Plaintiff first contends that the 1980 order made no findings about the financial condition of the parties in 1973. Because there was nothing with which to compare the facts in 1980, he asserts that it was an error to find changed circumstances.

This argument, however, ignores the findings concerning the pre-divorce lifestyle, the property holdings of both parties in 1973, and the plaintiffs 1973 income. While it is true that no balance sheets were introduced at the 1973 hearing, the trial court did cite sufficient facts to show the relative financial condition of the parties in 1973. “When the trial judge is authorized to find the facts, his findings, if supported by competent evidence, will not be disturbed on appeal. . . .” Beall v. Beall, 290 N.C. 669, 673, 228 S.E. 2d 407, 409 (1976).

G.S. 50-16.9, the modification of alimony statute, does not list factors to help in the modification decision. But the alimony statutes (G.S. 50-16.1 through 50-16.10) have been read in pari materia because they deal with the same subject matter. Williams v. Williams, 299 N.C. 174, 261 S.E. 2d 849 (1980). In Rowe v. Rowe, 52 N.C. App. 646, 280 S.E. 2d 182 (1980), the court followed the Williams rationale and read G.S. 50-16.9 (modification of alimony) in pari materia with G.S. 50-16.5 (amount of alimony).

Rowe is important because G.S. 50-16.5 lists factors to consider on the modification issue. Evidence was presented here on three of those factors, namely the estates, earnings and accustomed standard of living of the parties.

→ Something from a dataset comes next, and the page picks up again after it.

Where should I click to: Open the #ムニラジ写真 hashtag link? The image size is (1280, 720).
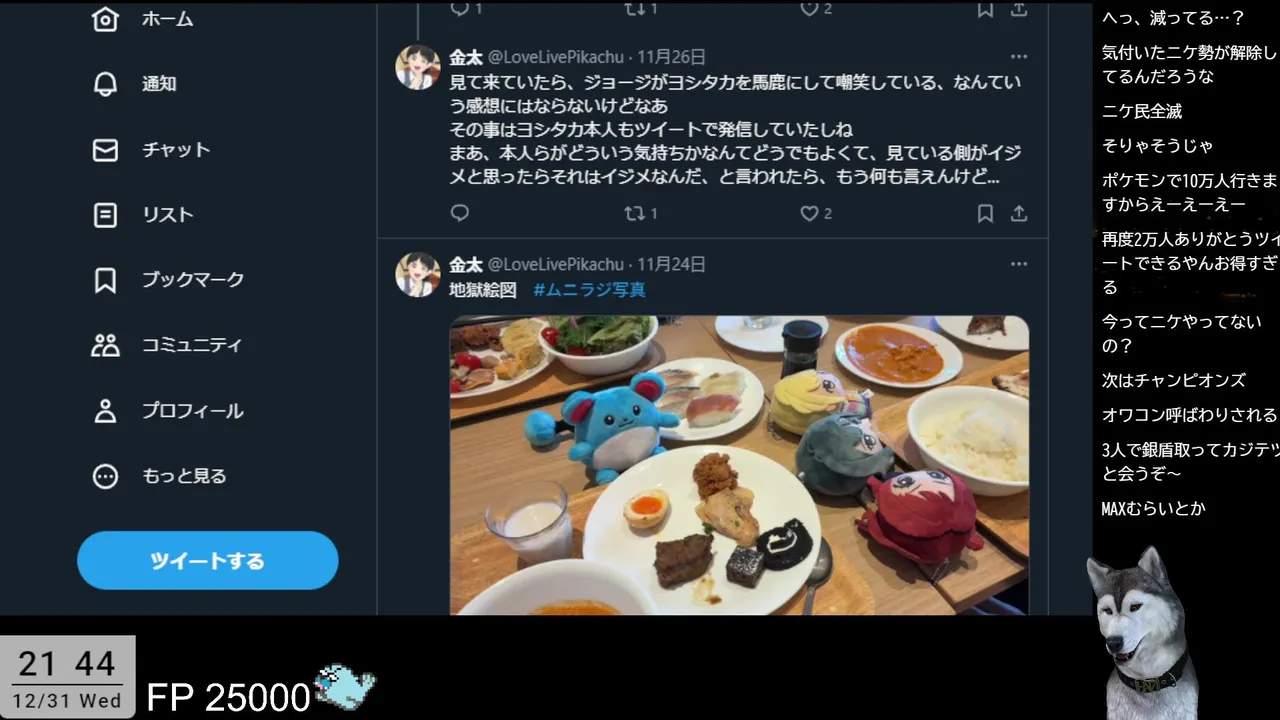[x=589, y=290]
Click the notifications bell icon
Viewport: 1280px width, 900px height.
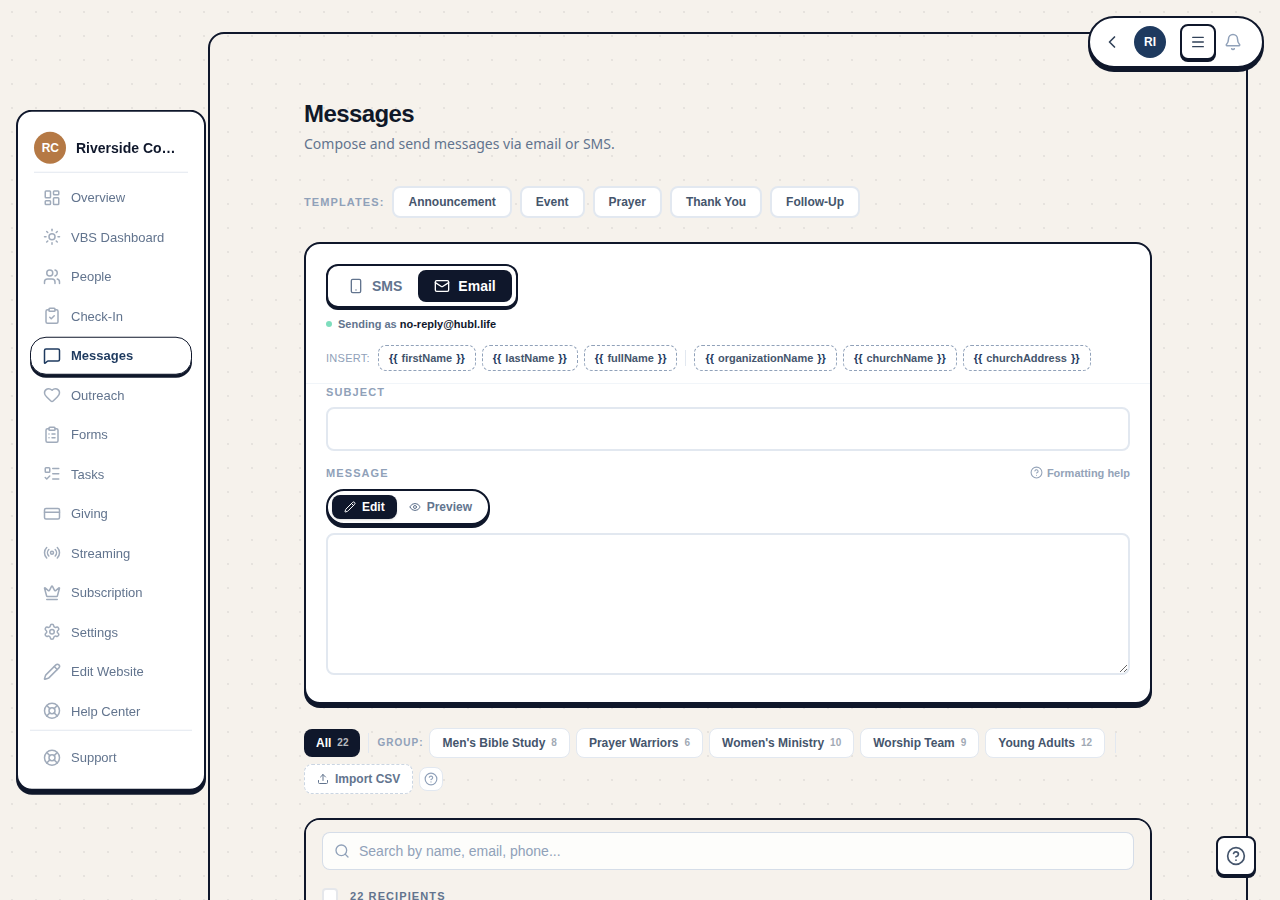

In addition, the trial court made findings with respect to plaintiff’s earning capacity. Specifically, it found that plaintiff could “substantially increase his income, without depleting his estate, by converting his non-income producing interest in MRW *782 Co. [a partnership with his two brothers] into proceeds for income producing assets. . . .” The court found that this could increase after-tax income by $12,000 per year.

Plaintiff bases two assignments of error on this finding by the trial court. He first attacks the earning capacity finding on the ground that there are no facts showing a deliberate attempt to depress his earnings.

Although earning capacity is a permissible ground on which to base modification under G.S. 5046.5(a), plaintiff correctly cites the limitation on its use. As Chief Justice Sharp stated in Beall,

Capacity to earn . . . may be the basis of an award if it is based upon a proper finding that the husband is deliberately depressing his income or indulging himself in excessive spending because of a disregard of his marital obligation to provide reasonable support for his wife and children.

290 N.C. at 674, 228 S.E. 2d at 410. See also Bowes v. Bowes, 287 N.C. 163, 172-73, 214 S.E. 2d 40, 45 (1975). We agree with plaintiff that there is no showing in the record here of such a deliberate attempt by plaintiff to depress his income.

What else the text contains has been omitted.